Page excerpt Block Start
In a world of toxic dating apps, I’m glad my daughter wants an arranged marriage like mine: RAJ GILL is a modern, professional woman whose daughter is at university. Here, she challenges preconceptions by suggesting tradition is the way forward

The first time I saw my husband I was 27. He was tall, dark and handsome — the truth, not just a cliché — and wearing tan trousers and a blazer. My first impression? He was hot!

So, did our eyes lock across a restaurant table bathed in flickering candlelight, or was our first encounter perhaps for coffee and a country stroll, just the two of us?

No. You might be surprised that passion burned so brightly when you learn that Jugtar arrived at my parents’ house in Glasgow with his whole family in tow, while all my family — including my Nana — were in attendance too.

We were allowed to escape to the dining room to chat privately, but only after we’d all — 12 of us in total — shared tea together.

You see, I had an arranged marriage. Jugtar having been chosen as a prospective suitor by my parents. In these days of dating apps, transient relationships and declining marriage statistics, to many, the concept of an arranged marriage seems like something from the Dark Ages, an antiquated convention that inevitably must be oppressive to women.
Page excerpt Block End
Study material Block Start
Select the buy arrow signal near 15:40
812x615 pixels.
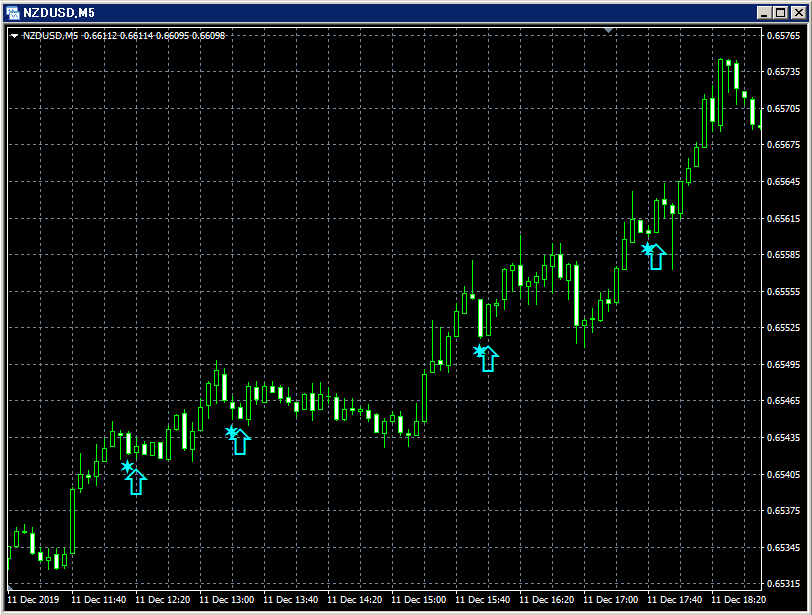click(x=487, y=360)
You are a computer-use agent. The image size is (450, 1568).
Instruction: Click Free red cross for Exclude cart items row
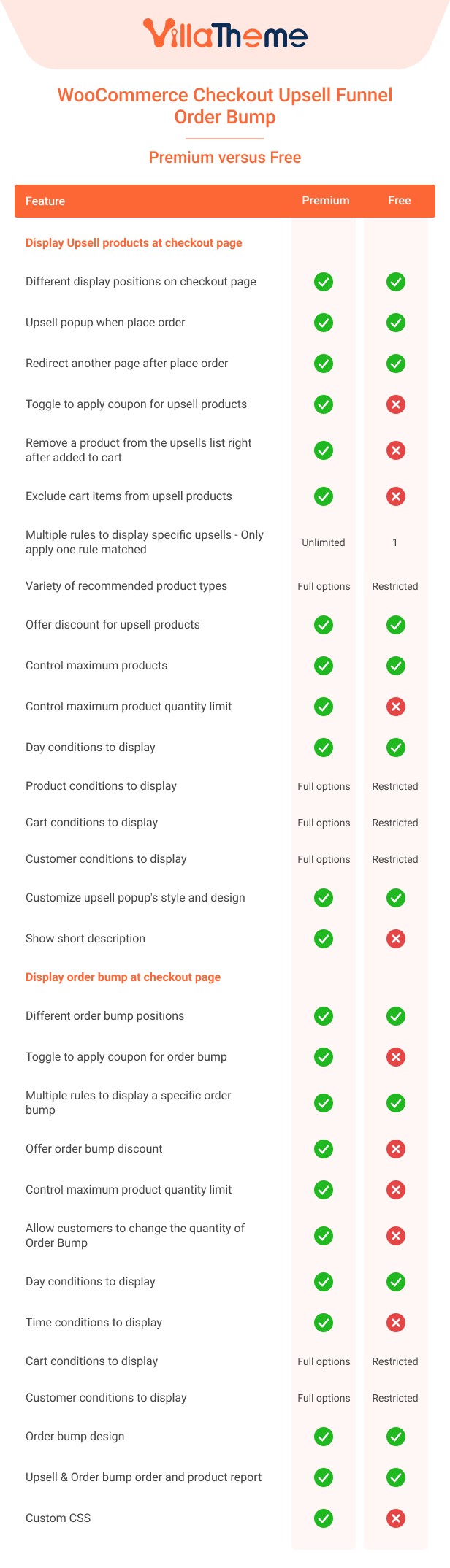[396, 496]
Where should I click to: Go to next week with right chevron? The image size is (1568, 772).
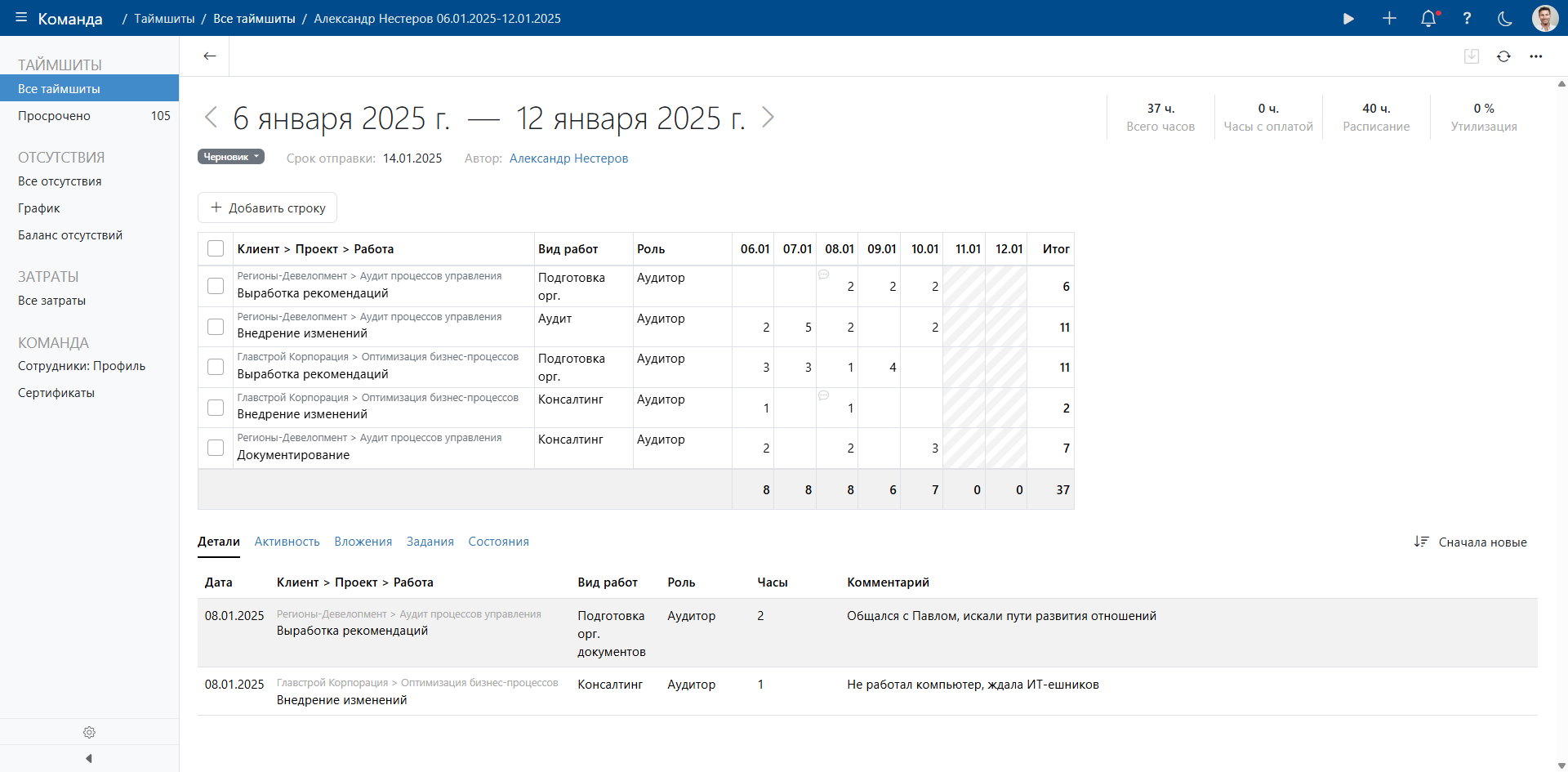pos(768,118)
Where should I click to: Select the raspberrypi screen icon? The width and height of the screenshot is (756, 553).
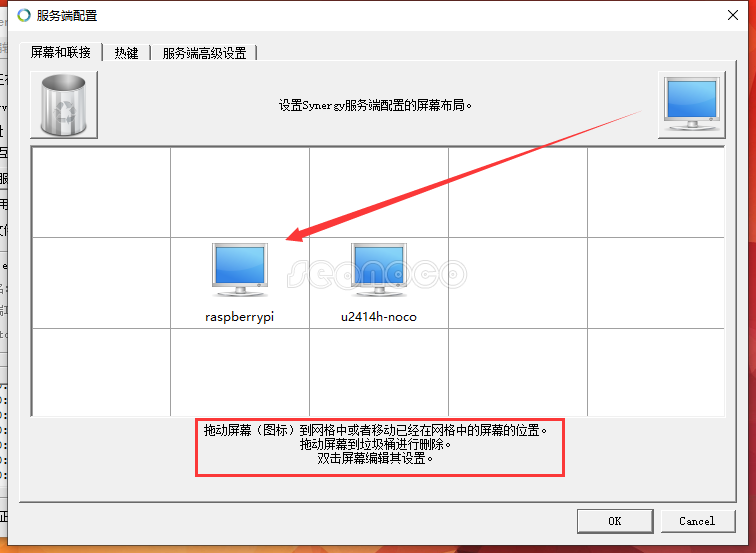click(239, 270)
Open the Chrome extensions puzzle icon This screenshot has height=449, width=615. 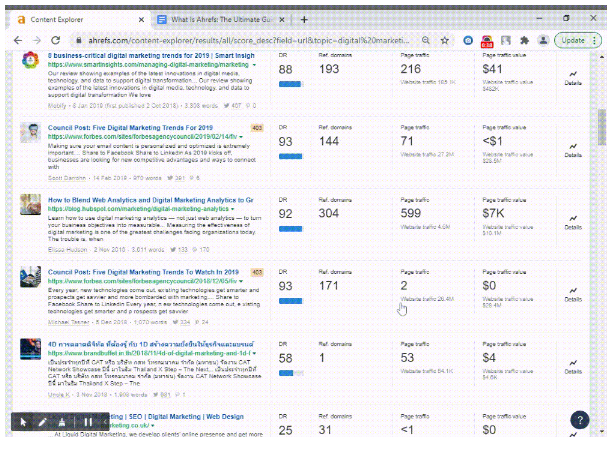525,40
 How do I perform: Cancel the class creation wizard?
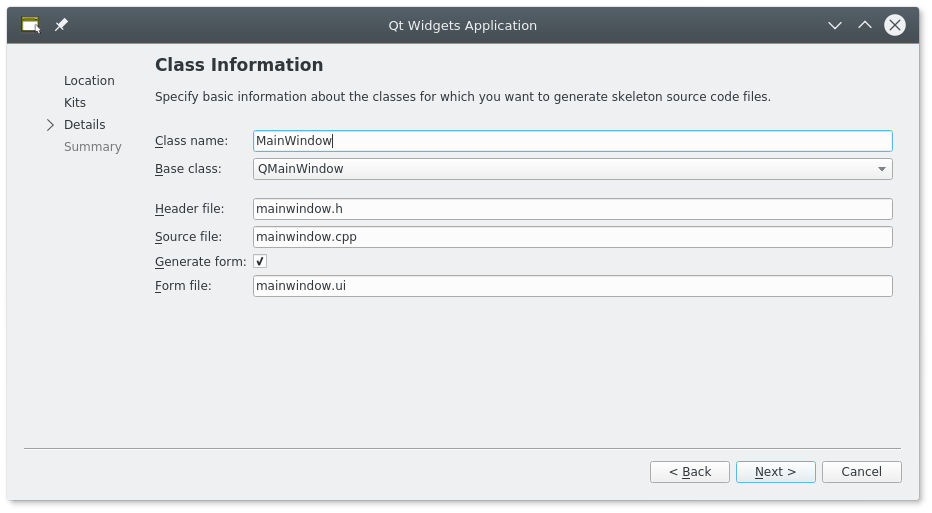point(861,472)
Study material Block End
Task to carry out: In the article on arranged marriage, where did Jugtar arrive with his whole family? The lines have nothing to do with the article on arranged marriage.

Reply: At the writer's parents' house in Glasgow.